New controls on retail packaging are more likely after the government admitted this week that present voluntary arrangements were not good enough.

Joan Ruddock, parliamentary undersecretary of state at Defra, who is responsible for waste and recycling, conceded more needed to be done to cut unnecessary packaging after a cross-party group of MPs backed a proposal for a national body to enforce cuts in packaging.

The minister acknowledged that steps were being taken to curb packaging but said she would "push the supermarkets to go further".

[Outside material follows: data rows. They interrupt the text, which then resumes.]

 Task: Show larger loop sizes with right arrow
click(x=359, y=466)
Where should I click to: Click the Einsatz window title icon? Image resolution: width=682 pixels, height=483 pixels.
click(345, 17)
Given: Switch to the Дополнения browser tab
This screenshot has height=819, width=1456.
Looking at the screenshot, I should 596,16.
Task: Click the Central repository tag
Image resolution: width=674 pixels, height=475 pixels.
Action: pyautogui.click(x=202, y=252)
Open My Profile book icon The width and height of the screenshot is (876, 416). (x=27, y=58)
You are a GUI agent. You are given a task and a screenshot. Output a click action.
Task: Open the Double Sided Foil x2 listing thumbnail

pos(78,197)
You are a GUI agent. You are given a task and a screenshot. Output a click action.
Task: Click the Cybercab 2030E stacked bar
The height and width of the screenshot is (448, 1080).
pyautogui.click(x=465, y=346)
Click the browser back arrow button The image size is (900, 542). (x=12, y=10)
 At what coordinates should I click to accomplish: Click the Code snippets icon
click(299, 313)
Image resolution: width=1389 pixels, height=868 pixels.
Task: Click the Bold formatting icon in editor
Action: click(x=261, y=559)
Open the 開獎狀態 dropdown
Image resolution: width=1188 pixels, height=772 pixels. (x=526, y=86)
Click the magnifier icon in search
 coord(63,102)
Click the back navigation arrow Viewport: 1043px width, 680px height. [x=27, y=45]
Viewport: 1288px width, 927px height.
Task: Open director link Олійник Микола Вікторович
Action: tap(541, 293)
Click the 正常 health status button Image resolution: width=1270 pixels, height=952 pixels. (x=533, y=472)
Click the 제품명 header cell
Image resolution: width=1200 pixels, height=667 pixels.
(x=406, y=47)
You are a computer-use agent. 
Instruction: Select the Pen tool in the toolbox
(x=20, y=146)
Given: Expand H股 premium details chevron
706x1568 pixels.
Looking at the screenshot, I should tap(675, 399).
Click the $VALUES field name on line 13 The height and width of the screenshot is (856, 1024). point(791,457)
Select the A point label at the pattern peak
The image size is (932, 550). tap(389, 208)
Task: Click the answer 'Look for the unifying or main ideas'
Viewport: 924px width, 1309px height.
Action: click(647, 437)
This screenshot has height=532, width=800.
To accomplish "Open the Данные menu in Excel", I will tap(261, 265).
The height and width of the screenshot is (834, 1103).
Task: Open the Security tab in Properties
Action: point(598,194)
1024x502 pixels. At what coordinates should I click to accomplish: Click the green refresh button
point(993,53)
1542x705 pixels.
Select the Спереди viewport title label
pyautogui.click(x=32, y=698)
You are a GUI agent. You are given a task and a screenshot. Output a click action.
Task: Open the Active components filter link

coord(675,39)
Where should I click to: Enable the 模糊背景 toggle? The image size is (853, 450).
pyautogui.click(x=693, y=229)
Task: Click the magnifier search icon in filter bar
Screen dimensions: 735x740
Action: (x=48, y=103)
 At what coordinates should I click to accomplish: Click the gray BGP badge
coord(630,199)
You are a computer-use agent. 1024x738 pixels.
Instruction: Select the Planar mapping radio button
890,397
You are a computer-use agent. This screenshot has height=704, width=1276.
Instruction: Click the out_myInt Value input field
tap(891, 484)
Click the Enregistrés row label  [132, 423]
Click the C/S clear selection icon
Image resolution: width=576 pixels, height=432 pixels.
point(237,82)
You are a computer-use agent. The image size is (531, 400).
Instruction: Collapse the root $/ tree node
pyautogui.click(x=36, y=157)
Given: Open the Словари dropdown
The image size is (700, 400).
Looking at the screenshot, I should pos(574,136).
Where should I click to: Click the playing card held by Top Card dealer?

The plans for a national enforcement body was contained in a Private Bill unveiled earlier in the day by Lib Dem MP Jo Swinson, and supported by MPs from across the political spectrum. She told the House of Commons that supermarkets handed out seven billion plastic bags a year. Packaging now cost the average family £470 a year with five million tonnes of packaging going to landfill, she claimed.

The Bill would give consumers the right to leave packaging in supermarket bins for recycling and impose legally binding targets to reduce levels.

It would also place responsibilities on supermarkets to encourage reuse of plastic bags, and extend the powers of Trading Standards officers.

The Bill was unveiled as the Local Government Association accused supermarkets of a failure to reduce and recycle packaging. In a report, the LGA said M&S was the worst offender, claiming 40% of its packaging could not be recycled.

But M&S, which has pledged to reduce packaging waste under its Plan A initiative, insisted 70% of its materials could already be recycled and a further 20% could be if councils had facilities.

This view was backed by Straight, a supplier of recycling containers. CEO Jonathan Straight said: "The LGA lists jam jar lids, plastic bottle tops and foil as not recyclable. All of these things can be recycled, but not every council has the facilities."